One out of five employers still look for work experience among applicants, even for entry-level positions. Employers expect that 12,544 of their 17,273 entry-level jobs would be filled by college graduates this year.

“Things are looking up for senior high school graduates compared to five years ago, but there’s still much to do,” PBEd Executive Director Justine B. Raagas said in a press release.

“Looking at how the K-12 program is being put into practice, our study confirms what we have been saying all along: the problem with K-12 is not by design, but in its implementation.”

The K-12 program institutionalized by a 2013 law added two more years to secondary education in a bid to make Filipino students “globally competitive.”

But the curriculum’s failure to produce job-ready graduates has sparked calls for either a revision or scrapping of the program.

The Department of Education (DepEd) in 2023 moved to review the K-12 program but the review was still unfinished when Vice-President Sara Duterte-Carpio filed her resignation on June 19 as the agency’s secretary.

On July 5, President Ferdinand R. Marcos, Jr. said he had instructed incoming Education Secretary Juan Edgardo M. Angara to focus on improving the employability of K-12 graduates, noting that their curriculum has not equipped them with the necessary job skills.

The Philippine leader cited the need to implement some changes under the K-12 curriculum, such as the inclusion of short courses that would give students “specialization” options.

Ms. Raagas of PBEd urged the government to continue its review of the SHS curriculum “to ensure its practical implementation,” with the goal of aligning competencies with industry needs, strengthening work immersion, and providing better career guidance and labor market information.

The survey showed that employers consider academic and technical vocational livelihood tracks in SHS as the most valuable for securing job opportunities. These include accountancy, business and management; and science, technology, engineering, and mathematics strands, as well as information and communication technology (ICT).

“While the K-12 program remains sound, the question is still whether or not our curriculum design is adequate in meeting industrial work requirements,” said Leonardo A. Lanzona, who teaches economics at the Ateneo de Manila University.

“The highly centralized process in the implementation of the curriculum makes it difficult for schools to adjust to the needs of industry.  This is on top of resource constraints that limit the number of schools and good teachers in the basic education system,” he said in a Facebook Messenger chat.

Mr. Lanzona said DepEd should simply act as a regulatory agency and give the school administrations and local government units more autonomy in designing and implementing the curriculum with the help of the private sector.

“The goal is to let the local schools decide how best to achieve their objectives and standards subject to their budget constraints.”

Aside from the supposed loopholes of the K-12 curriculum, the Education department also struggles with addressing a learning poverty worsened by class disruptions caused by the coronavirus disease 2019 (COVID-19) pandemic and extreme weather events.

Filipino students were still among the world’s weakest in math, reading and science, according to the 2022 Program for International Student Assessment (PISA), with the Philippines ranking 77th out of 81 countries and performing worse than the global average in all categories.
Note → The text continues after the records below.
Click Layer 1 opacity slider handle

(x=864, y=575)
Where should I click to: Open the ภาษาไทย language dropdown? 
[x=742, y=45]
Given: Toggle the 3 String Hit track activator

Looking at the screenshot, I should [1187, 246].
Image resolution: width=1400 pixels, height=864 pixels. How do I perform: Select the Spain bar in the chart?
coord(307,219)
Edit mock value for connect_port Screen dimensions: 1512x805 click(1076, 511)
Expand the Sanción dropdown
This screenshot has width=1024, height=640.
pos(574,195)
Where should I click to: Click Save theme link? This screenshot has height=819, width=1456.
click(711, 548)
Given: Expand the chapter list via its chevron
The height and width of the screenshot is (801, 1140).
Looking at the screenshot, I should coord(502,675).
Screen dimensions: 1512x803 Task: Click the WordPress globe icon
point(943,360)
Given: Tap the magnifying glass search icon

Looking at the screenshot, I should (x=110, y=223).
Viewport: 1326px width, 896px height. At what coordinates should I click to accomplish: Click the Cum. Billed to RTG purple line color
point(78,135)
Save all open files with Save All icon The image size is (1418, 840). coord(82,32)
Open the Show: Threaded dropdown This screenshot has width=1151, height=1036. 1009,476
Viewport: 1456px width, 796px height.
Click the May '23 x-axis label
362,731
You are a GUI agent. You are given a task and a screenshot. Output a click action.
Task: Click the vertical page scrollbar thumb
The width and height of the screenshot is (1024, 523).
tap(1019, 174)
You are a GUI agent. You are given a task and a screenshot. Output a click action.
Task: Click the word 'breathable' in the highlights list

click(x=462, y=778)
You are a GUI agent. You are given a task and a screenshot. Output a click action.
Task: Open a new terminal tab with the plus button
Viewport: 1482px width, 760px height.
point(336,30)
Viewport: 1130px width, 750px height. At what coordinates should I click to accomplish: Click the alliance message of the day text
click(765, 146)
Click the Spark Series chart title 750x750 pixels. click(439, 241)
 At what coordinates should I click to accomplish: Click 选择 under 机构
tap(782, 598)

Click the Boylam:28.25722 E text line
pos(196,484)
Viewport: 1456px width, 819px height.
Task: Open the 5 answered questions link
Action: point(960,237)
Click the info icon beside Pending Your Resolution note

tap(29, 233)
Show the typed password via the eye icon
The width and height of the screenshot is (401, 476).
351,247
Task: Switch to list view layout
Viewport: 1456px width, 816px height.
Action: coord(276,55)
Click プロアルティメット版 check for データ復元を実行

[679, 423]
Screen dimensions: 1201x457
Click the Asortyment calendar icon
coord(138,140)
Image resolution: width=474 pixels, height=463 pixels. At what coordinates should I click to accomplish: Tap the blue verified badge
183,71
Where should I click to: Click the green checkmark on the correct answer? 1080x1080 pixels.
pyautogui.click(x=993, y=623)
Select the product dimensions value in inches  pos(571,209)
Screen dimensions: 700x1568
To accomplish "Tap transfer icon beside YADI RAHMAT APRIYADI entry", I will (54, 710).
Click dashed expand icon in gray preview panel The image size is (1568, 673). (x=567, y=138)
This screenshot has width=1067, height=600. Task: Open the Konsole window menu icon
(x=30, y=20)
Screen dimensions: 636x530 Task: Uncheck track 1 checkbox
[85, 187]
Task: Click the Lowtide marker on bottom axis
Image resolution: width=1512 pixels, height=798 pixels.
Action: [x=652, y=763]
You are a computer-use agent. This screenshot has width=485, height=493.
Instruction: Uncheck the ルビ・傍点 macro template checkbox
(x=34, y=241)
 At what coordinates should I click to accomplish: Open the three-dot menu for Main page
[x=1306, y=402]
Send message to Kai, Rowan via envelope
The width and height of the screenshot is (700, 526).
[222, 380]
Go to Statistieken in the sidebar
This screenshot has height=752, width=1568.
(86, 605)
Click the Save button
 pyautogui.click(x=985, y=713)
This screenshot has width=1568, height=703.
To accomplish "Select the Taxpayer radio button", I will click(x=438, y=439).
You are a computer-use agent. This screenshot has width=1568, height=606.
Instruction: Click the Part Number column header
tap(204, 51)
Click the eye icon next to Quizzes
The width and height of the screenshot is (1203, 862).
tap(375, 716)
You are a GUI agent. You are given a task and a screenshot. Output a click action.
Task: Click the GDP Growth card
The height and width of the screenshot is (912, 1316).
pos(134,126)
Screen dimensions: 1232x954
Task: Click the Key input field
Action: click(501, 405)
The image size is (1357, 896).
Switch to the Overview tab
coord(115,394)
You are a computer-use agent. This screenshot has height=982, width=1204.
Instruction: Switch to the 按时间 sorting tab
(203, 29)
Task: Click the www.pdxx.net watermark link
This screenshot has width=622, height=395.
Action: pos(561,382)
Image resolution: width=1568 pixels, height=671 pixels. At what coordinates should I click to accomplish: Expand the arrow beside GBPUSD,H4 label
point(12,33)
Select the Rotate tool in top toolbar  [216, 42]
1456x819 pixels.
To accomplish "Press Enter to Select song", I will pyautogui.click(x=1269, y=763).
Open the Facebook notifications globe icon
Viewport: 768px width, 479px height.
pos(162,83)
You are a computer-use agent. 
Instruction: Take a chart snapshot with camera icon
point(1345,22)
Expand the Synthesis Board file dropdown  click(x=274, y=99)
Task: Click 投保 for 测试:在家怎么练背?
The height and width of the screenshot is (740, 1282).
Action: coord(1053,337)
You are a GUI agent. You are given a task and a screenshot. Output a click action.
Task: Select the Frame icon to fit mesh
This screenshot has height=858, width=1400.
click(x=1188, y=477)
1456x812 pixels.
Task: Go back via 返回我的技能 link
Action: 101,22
In a recent report on PISA 2022 earlier this month, the Organization for Economic Cooperation and Development said 15-year-old Filipino students also ranked 63rd out of 64 countries in terms of creative thinking.

Nine in 10 Filipino students aged 10 can’t read basic text, according to a 2022 World Bank report.

Bills seeking to establish a national learning intervention program in response to the deteriorating quality of Philippine education and harmonize enterprise-based education and training programs are among the Legislative-Executive Development Advisory Council’s top 18 priority bills.